Kátharsis, na etimologia grega, significa purificação (Brandão, 1987, p. 199).
A utilização do prefixo ‘neo’ no conceito ferencziano de neocatarse, tem,
pelo menos, duas funções. A primeira seria diferenciar essa técnica daquela
preconizada por Breuer, que Ferenczi denomina de “paleocatarse”. Na outra, neo,
seria equivalente a uma nova catarse (purificação), que paradoxalmente nunca
ocorreu, salvo num registro corporal, e que, portanto, deveria ser exteriorizada a
partir de uma repetição. Repetição de um registro inconsciente pela “primeira
vez” conscientemente rememorado e precipitado através do corpo.
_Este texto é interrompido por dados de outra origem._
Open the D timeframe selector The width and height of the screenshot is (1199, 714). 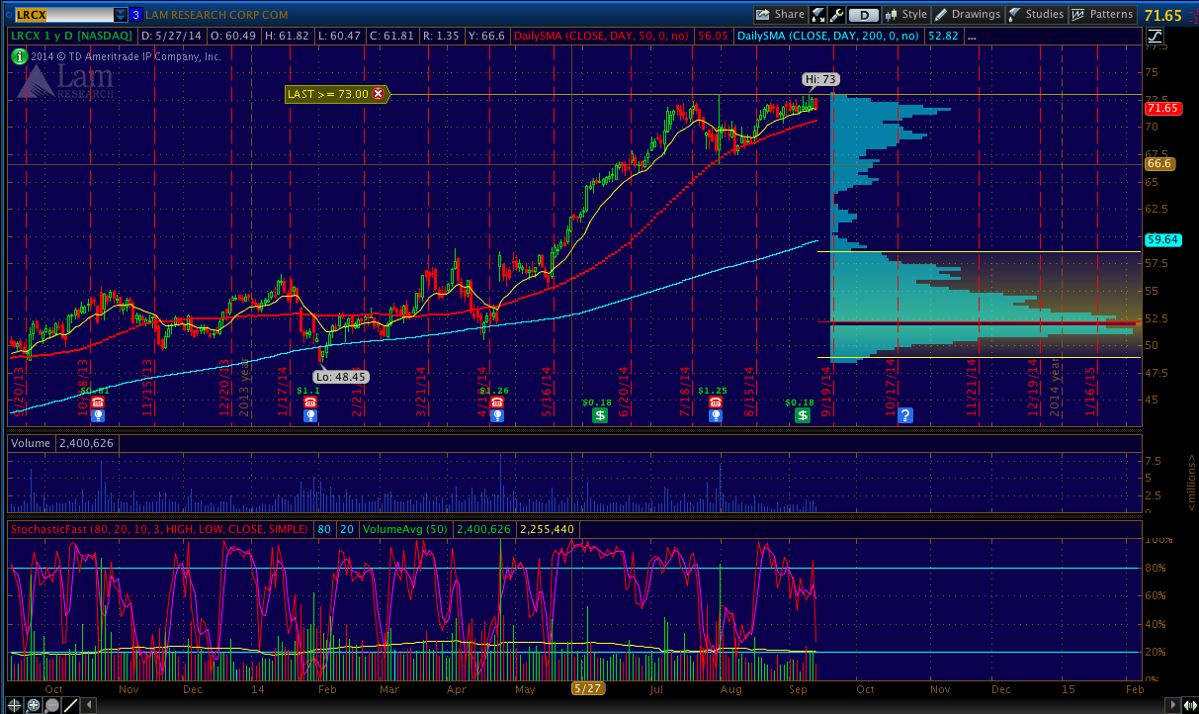[x=864, y=15]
(...) os sintomas histéricos corporais faziam bruscamente sua aparição, com
freqüência pela primeira vez, numa análise de vários anos de duração: parestesias
e cãibras nitidamente localizadas, movimentos de expressão violentos lembrando
pequenas crises histéricas, bruscas variações de estado de consciência, ligeiras
vertigens e mesmo perda da consciência, seguida amiúde de amnésia retroativa
(...). Não era difícil, em seguida, utilizar esses sintomas para fortalecer ainda mais
as reconstruções realizadas até aí, de certo modo a título de símbolos minésicos
corporais, com a diferença, porém, que o passado, desta vez reconstruído, aderia
muito mais do que antes ao sentimento de realidade e de objetividade (...), muito
mais próximo, em sua natureza, de uma verdadeira lembrança (...) (Ferenczi,
1930a/1992a, p. 62).
A neocatarse visava a proporcionar a repetição de acontecimentos
traumáticos anteriores e a uma melhor resolução destes pela análise. Resolução
esta que se apresentaria e se atualizaria por uma tomada de consciência do
momento traumático a partir de uma “atmosfera de confiança” entre o médico e o
paciente. Em alguns casos desse estado de transe, a pessoa do médico seria a
única ponte possível entre o paciente e a realidade.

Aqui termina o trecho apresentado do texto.